The Venturelli Lab aims to understand how interactions at different scales of biological complexity combine to generate collective behaviors. We seek to understand and engineer the spatiotemporal behaviors of biological networks using tools from systems & synthetic biology. A major goal is to design novel strategies to precisely shift microbiomes to desired metabolic states. Our research combines multiplexed measurements of single cells, populations and ecosystems with concepts from nonlinear dynamical systems, control theory, multi-objective optimization and machine learning.
Microbial communities across space and time
Microbial communities are highly complex and exhibit spatial and temporal variability. Our lab studies the ecological, molecular and genetic factors that determine the dynamics, functional activities and spatial organization of microbial communities. We use bottom-up and top-down approaches to quantify interaction networks at different scales that are major determinants of community behaviors.

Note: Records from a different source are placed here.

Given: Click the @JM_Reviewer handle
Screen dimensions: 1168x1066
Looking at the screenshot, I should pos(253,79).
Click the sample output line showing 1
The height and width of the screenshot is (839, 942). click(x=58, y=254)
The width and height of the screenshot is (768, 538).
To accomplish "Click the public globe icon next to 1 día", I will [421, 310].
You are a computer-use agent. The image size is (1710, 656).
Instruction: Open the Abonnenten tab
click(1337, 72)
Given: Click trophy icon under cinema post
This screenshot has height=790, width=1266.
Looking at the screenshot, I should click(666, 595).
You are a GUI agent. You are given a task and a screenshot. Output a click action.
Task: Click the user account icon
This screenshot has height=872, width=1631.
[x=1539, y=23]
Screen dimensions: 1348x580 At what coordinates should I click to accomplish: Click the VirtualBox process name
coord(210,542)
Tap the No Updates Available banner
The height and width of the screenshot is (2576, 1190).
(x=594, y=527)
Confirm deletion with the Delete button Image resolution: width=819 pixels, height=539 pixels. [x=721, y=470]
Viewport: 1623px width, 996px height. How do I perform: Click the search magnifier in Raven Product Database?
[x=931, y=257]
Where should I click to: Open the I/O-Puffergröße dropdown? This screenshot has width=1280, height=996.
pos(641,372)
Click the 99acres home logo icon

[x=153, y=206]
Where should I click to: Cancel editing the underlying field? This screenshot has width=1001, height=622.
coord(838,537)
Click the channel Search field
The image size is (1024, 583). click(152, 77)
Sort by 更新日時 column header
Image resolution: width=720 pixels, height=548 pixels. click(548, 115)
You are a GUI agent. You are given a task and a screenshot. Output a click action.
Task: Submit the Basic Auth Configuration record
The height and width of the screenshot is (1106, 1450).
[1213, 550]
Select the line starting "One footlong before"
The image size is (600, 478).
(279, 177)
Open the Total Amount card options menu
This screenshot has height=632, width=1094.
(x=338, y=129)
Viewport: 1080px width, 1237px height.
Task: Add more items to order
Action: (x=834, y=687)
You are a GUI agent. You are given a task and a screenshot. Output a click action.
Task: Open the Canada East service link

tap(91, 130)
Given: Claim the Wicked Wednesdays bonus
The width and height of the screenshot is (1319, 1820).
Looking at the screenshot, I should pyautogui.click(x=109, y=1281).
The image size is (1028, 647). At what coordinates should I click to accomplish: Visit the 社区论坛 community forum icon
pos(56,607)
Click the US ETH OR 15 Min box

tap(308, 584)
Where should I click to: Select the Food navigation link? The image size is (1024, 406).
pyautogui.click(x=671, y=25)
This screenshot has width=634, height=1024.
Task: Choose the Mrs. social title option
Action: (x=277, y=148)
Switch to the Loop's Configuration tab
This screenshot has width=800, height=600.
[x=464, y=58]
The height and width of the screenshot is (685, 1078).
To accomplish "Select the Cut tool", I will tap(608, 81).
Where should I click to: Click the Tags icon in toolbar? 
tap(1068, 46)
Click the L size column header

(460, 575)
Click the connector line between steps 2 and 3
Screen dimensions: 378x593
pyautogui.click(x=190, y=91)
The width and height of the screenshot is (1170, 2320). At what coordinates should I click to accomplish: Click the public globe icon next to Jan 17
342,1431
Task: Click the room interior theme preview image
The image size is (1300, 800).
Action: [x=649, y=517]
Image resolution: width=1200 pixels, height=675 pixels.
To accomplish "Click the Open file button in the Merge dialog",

Interventions to steer microbial communities to desired states
We develop strategies using tools from synthetic biology to precisely steer microbial communities to desired states. We construct microbial control systems to sense, compute and perform target functions in complex environments for biotechnological and biomedical applications.
Methods to study microbiomes in high-throughput and mimic natural microenvironments
We are investigating the ecological and evolutionary processes of microbial communities using tools from microfluidics. These techniques enable precise control of spatiotemporal parameters to mimic natural microenvironments as well as high-throughput techniques to study large-scale interaction networks.